Assisted reproduction, particularly as it relates to LGBTQ families, is an area where the law has lagged considerably behind technological and social advancements. Ontario has fallen behind many other provinces in legal reform to address these inequalities and legislative gaps.

For example, currently in Ontario when a lesbian couple conceives a child through a known sperm donor, the non-birth mother must adopt the child after birth in order to be recognized as a legal parent. By contrast, straight couples who conceive through a known sperm donor do not have to go through the adoption process. 

In the fall of 2015, Toronto MPP Cheri DiNovo introduced Bill 137, also known as “Cy and Ruby’s Act”. The bill aims to bring about some much needed reform for LGBTQ families and families who conceive through alternative reproductive technologies. One of the ways it seeks to address inequalities is by removing gendered language from legislation, including the Children’s Law Reform Act and Vital Statistics Act. For instance, the bill would amend birth registration documents to remove the terms “mother” and “father” and replace them with the gender-neutral term “parent.”

This seemingly small change could have a huge impact on families, like the family of Cy and Ruby, and their parents Kirsti and Jennifer. Kirsti’s wife, Jennifer, was in labour when doctors warned Kirsti that due to complications there was a chance her wife could die. Kirsti held her newborn baby as the doctors worked frantically to save her wife’s life. If this moment wasn’t stressful enough, Kirsti also realized that she was not the legal parent to her own child. If her wife died that day, Kirsti might not have been able to leave the hospital with her baby. Thankfully, her wife was okay and they eventually did leave the hospital with their newborn daughter as a family.

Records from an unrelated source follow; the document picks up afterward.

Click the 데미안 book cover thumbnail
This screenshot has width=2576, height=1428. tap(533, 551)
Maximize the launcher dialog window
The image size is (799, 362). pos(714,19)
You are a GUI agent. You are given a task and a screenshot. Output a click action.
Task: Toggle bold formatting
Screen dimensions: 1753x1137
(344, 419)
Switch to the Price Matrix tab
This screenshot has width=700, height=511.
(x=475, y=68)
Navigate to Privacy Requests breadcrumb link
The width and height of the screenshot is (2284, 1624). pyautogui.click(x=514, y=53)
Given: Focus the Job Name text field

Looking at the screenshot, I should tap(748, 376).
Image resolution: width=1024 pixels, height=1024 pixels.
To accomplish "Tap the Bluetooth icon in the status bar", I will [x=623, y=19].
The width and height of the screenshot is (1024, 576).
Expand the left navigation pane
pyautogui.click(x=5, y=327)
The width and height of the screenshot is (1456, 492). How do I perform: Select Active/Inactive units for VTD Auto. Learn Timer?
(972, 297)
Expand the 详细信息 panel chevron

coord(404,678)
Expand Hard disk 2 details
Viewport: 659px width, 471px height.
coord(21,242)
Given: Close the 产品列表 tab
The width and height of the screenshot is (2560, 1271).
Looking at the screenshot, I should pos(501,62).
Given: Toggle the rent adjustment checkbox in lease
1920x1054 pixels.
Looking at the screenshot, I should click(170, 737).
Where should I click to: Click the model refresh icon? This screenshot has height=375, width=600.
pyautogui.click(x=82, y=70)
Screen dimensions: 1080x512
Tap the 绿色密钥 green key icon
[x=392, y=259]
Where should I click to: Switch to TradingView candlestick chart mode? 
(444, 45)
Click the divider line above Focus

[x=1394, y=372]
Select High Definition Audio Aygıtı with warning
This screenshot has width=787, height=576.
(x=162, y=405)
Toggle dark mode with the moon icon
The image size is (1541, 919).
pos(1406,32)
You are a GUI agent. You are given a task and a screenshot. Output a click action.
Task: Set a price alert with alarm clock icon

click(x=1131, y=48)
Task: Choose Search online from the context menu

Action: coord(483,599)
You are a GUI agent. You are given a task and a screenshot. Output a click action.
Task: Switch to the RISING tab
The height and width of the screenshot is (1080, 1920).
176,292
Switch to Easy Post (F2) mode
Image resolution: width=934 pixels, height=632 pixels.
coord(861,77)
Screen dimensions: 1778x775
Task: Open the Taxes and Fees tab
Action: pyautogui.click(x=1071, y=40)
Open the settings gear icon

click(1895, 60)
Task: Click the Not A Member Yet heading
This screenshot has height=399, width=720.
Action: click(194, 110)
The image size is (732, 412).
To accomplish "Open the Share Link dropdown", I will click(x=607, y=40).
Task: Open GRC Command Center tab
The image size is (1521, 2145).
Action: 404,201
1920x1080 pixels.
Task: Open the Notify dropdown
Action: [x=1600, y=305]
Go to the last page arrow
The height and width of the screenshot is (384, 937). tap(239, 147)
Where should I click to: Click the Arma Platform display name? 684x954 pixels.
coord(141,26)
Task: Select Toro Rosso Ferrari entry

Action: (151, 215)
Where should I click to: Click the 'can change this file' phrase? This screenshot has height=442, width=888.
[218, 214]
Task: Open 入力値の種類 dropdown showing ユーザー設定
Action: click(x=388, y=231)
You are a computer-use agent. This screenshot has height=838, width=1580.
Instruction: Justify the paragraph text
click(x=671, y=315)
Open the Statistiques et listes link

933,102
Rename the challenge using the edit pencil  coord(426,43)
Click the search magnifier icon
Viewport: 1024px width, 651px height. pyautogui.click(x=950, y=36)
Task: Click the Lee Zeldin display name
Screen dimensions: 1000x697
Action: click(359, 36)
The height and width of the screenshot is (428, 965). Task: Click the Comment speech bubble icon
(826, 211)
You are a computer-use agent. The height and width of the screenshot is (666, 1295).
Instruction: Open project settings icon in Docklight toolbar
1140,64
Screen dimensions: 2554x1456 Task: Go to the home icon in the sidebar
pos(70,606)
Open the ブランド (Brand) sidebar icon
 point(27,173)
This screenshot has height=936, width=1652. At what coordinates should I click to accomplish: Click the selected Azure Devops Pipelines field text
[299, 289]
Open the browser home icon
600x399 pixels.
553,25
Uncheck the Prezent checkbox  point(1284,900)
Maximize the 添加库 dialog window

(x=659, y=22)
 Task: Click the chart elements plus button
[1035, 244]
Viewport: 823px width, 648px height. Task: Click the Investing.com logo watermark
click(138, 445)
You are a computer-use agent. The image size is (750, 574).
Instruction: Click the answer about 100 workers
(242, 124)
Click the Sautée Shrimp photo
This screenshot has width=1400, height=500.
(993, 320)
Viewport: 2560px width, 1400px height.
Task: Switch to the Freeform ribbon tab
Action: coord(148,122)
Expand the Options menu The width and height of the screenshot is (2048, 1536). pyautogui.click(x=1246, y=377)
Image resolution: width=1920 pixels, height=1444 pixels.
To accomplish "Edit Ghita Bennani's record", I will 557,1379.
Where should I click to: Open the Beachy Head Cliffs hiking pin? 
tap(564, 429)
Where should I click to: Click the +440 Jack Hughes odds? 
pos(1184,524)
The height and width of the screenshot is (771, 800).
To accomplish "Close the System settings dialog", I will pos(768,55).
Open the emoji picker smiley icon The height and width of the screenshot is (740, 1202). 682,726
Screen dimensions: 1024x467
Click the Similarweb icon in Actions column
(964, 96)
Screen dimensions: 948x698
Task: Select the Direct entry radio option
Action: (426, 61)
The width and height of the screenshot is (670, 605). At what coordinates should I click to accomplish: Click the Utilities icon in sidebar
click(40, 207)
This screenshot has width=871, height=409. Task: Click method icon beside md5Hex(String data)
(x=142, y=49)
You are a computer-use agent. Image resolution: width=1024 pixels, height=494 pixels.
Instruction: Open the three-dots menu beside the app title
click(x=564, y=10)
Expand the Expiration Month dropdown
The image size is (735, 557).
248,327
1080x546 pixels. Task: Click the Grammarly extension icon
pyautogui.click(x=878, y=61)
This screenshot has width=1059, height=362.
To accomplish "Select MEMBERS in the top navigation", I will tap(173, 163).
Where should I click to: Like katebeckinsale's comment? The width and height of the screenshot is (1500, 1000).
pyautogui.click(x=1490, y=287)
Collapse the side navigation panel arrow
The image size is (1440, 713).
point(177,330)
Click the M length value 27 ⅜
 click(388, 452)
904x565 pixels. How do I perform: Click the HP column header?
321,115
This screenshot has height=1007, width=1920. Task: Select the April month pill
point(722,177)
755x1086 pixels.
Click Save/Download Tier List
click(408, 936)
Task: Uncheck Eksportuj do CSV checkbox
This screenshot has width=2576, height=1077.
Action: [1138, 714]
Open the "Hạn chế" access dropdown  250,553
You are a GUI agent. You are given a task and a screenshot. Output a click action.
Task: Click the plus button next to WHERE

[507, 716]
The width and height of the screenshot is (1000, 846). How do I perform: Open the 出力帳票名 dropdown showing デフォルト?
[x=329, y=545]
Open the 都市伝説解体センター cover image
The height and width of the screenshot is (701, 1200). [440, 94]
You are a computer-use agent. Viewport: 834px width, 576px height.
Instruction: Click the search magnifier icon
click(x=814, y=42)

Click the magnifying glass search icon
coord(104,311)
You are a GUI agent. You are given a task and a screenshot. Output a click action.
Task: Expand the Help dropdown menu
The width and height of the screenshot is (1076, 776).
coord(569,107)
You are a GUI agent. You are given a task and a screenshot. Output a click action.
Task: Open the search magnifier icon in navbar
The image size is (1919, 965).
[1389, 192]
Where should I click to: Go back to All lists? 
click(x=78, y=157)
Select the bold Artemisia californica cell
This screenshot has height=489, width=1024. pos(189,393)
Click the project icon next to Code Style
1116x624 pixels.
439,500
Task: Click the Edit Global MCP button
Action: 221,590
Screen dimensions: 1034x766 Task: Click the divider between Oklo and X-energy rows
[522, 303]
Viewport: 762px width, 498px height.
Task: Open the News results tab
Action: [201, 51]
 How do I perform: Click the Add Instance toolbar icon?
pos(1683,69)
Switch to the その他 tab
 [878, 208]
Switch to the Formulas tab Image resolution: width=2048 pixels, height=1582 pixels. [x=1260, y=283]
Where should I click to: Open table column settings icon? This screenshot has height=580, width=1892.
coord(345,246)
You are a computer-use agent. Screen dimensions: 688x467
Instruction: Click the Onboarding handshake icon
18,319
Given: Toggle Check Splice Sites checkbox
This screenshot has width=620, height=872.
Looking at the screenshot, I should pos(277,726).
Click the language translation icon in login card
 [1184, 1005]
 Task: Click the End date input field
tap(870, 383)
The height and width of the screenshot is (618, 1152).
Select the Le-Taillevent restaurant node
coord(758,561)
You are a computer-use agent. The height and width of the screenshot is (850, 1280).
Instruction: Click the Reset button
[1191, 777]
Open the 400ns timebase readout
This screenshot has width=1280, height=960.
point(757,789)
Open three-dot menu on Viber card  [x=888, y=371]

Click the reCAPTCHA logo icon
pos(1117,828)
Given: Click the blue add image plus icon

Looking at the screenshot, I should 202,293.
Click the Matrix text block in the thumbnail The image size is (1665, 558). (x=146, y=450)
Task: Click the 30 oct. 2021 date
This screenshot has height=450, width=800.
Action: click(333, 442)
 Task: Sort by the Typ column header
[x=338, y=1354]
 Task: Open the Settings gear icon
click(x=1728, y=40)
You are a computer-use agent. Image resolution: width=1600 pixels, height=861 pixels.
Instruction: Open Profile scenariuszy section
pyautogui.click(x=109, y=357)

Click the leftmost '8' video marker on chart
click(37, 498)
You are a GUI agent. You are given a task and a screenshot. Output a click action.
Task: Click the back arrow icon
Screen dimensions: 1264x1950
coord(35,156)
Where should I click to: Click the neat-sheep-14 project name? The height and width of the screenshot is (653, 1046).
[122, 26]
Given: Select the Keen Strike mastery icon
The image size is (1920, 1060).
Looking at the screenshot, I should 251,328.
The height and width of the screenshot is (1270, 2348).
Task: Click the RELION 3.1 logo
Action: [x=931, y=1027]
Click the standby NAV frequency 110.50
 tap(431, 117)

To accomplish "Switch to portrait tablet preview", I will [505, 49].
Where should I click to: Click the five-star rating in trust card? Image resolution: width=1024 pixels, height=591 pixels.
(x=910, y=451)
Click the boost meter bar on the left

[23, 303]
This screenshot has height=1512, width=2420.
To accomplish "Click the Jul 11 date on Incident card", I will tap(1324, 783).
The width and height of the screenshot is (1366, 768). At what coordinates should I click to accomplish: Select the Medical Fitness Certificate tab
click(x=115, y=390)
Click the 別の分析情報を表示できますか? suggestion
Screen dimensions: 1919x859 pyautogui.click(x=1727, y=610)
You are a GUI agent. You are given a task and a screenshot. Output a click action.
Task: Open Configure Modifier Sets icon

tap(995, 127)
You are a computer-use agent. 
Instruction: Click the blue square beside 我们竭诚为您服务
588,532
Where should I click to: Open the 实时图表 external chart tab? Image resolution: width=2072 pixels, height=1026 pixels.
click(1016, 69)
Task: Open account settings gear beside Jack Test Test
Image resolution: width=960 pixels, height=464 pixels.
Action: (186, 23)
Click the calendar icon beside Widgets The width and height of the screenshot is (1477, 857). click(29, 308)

Now, imagine going through an ordeal like that, and then still having to hire a lawyer, wade through red tape, and go to court in order to be recognized as your child’s legal parent? As Kingston MPP Sophie Kiwala so aptly put it,

why does a spouse who has conceived, planned for the child and rejoiced at his or her have to go through a legal process to obtain their equal parental rights? In fact, if you just think about it, same-sex parents have a lot more planning to do than heterosexual parents.”

The bill has overwhelming support from MPPs of all political parties, as well as family, reproductive and human rights lawyers. Some lawyers have expressed concern that the bill may fall short on its efforts to address surrogacy agreements. For instance, several reproductive law experts have pointed out that the bill fails to distinguish between gestational surrogacy (when the surrogate is not biologically related to the child) and traditional surrogacy (when the surrogate herself provides the eggs).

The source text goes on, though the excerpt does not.